> _Activity_: The entries that follow should be duplicated in full, without a single alteration.

Stored records:
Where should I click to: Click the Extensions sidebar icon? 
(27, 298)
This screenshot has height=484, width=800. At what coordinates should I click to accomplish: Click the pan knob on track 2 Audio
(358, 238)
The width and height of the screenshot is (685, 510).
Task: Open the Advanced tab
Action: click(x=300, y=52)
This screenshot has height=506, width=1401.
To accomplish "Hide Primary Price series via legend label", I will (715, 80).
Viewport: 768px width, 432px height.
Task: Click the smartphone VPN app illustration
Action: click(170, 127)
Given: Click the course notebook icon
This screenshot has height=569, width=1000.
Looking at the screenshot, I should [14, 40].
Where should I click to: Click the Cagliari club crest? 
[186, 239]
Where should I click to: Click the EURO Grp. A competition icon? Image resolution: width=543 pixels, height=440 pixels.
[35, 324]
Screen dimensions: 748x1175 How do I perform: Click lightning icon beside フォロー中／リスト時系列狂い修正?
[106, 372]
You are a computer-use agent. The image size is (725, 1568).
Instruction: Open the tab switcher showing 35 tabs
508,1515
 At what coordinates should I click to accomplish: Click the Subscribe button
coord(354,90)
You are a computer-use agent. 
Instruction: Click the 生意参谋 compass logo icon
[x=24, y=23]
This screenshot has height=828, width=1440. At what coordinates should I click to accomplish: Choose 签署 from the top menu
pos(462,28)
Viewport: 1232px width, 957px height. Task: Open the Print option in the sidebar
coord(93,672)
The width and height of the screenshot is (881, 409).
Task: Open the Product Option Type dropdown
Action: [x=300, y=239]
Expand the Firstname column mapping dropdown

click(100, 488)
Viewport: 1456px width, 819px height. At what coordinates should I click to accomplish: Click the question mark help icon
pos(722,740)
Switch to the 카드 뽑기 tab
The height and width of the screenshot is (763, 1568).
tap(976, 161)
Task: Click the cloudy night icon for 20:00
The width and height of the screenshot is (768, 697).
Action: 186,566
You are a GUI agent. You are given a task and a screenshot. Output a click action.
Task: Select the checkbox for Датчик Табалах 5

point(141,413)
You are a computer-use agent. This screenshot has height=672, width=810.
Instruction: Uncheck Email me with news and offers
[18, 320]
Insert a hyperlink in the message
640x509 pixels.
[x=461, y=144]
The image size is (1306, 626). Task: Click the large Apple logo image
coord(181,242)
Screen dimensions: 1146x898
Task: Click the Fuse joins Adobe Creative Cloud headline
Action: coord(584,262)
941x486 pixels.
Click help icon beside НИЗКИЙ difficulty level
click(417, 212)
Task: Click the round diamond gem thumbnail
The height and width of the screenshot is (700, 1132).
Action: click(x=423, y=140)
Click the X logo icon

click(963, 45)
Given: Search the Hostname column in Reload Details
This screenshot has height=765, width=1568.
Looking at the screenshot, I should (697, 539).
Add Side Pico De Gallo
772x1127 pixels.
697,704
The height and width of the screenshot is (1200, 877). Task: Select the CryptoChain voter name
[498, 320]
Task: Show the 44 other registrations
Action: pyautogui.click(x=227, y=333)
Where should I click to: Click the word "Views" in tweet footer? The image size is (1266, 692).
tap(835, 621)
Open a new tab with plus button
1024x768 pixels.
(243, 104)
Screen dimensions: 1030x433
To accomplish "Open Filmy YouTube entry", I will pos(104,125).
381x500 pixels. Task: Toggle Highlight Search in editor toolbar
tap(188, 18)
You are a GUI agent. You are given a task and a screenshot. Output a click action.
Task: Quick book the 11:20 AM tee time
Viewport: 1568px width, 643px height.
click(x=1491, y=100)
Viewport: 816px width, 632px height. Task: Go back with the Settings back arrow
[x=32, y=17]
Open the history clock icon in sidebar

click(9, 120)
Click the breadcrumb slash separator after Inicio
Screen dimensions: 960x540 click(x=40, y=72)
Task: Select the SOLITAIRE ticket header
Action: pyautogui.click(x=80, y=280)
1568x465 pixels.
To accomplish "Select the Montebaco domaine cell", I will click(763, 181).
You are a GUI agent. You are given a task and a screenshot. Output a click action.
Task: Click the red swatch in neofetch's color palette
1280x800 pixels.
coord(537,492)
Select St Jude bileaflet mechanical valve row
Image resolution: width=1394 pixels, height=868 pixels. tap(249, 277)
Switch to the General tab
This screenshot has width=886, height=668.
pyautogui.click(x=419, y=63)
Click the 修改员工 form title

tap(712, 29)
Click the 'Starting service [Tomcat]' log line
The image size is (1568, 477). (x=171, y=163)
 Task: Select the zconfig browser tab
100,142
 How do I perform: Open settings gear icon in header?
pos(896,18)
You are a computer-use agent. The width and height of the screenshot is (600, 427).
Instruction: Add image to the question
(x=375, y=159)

> _Answer to this problem_:
Where should I click to: Click the Extensions sidebar icon? 
(27, 298)
This screenshot has height=484, width=800. At what coordinates should I click to accomplish: Click the pan knob on track 2 Audio
(358, 238)
The width and height of the screenshot is (685, 510).
Task: Open the Advanced tab
Action: click(x=300, y=52)
This screenshot has height=506, width=1401.
To accomplish "Hide Primary Price series via legend label", I will (715, 80).
Viewport: 768px width, 432px height.
Task: Click the smartphone VPN app illustration
Action: click(170, 127)
Given: Click the course notebook icon
This screenshot has height=569, width=1000.
Looking at the screenshot, I should [14, 40].
Where should I click to: Click the Cagliari club crest? 
[186, 239]
Where should I click to: Click the EURO Grp. A competition icon? Image resolution: width=543 pixels, height=440 pixels.
[35, 324]
Screen dimensions: 748x1175 How do I perform: Click lightning icon beside フォロー中／リスト時系列狂い修正?
[106, 372]
You are a computer-use agent. The image size is (725, 1568).
Instruction: Open the tab switcher showing 35 tabs
508,1515
 At what coordinates should I click to accomplish: Click the Subscribe button
coord(354,90)
You are a computer-use agent. 
Instruction: Click the 生意参谋 compass logo icon
[x=24, y=23]
This screenshot has height=828, width=1440. At what coordinates should I click to accomplish: Choose 签署 from the top menu
pos(462,28)
Viewport: 1232px width, 957px height. Task: Open the Print option in the sidebar
coord(93,672)
The width and height of the screenshot is (881, 409).
Task: Open the Product Option Type dropdown
Action: [x=300, y=239]
Expand the Firstname column mapping dropdown

click(100, 488)
Viewport: 1456px width, 819px height. At what coordinates should I click to accomplish: Click the question mark help icon
pos(722,740)
Switch to the 카드 뽑기 tab
The height and width of the screenshot is (763, 1568).
tap(976, 161)
Task: Click the cloudy night icon for 20:00
The width and height of the screenshot is (768, 697).
Action: 186,566
You are a GUI agent. You are given a task and a screenshot. Output a click action.
Task: Select the checkbox for Датчик Табалах 5

point(141,413)
You are a computer-use agent. This screenshot has height=672, width=810.
Instruction: Uncheck Email me with news and offers
[18, 320]
Insert a hyperlink in the message
640x509 pixels.
[x=461, y=144]
The image size is (1306, 626). Task: Click the large Apple logo image
coord(181,242)
Screen dimensions: 1146x898
Task: Click the Fuse joins Adobe Creative Cloud headline
Action: coord(584,262)
941x486 pixels.
Click help icon beside НИЗКИЙ difficulty level
click(417, 212)
Task: Click the round diamond gem thumbnail
The height and width of the screenshot is (700, 1132).
Action: click(x=423, y=140)
Click the X logo icon

click(963, 45)
Given: Search the Hostname column in Reload Details
This screenshot has height=765, width=1568.
Looking at the screenshot, I should (697, 539).
Add Side Pico De Gallo
772x1127 pixels.
697,704
The height and width of the screenshot is (1200, 877). Task: Select the CryptoChain voter name
[498, 320]
Task: Show the 44 other registrations
Action: pyautogui.click(x=227, y=333)
Where should I click to: Click the word "Views" in tweet footer? The image size is (1266, 692).
tap(835, 621)
Open a new tab with plus button
1024x768 pixels.
(243, 104)
Screen dimensions: 1030x433
To accomplish "Open Filmy YouTube entry", I will pos(104,125).
381x500 pixels. Task: Toggle Highlight Search in editor toolbar
tap(188, 18)
You are a GUI agent. You are given a task and a screenshot. Output a click action.
Task: Quick book the 11:20 AM tee time
Viewport: 1568px width, 643px height.
click(x=1491, y=100)
Viewport: 816px width, 632px height. Task: Go back with the Settings back arrow
[x=32, y=17]
Open the history clock icon in sidebar

click(9, 120)
Click the breadcrumb slash separator after Inicio
Screen dimensions: 960x540 click(x=40, y=72)
Task: Select the SOLITAIRE ticket header
Action: pyautogui.click(x=80, y=280)
1568x465 pixels.
To accomplish "Select the Montebaco domaine cell", I will click(763, 181).
You are a GUI agent. You are given a task and a screenshot. Output a click action.
Task: Click the red swatch in neofetch's color palette
1280x800 pixels.
coord(537,492)
Select St Jude bileaflet mechanical valve row
Image resolution: width=1394 pixels, height=868 pixels. tap(249, 277)
Switch to the General tab
This screenshot has width=886, height=668.
pyautogui.click(x=419, y=63)
Click the 修改员工 form title

tap(712, 29)
Click the 'Starting service [Tomcat]' log line
The image size is (1568, 477). (x=171, y=163)
 Task: Select the zconfig browser tab
100,142
 How do I perform: Open settings gear icon in header?
pos(896,18)
You are a computer-use agent. The width and height of the screenshot is (600, 427).
Instruction: Add image to the question
(x=375, y=159)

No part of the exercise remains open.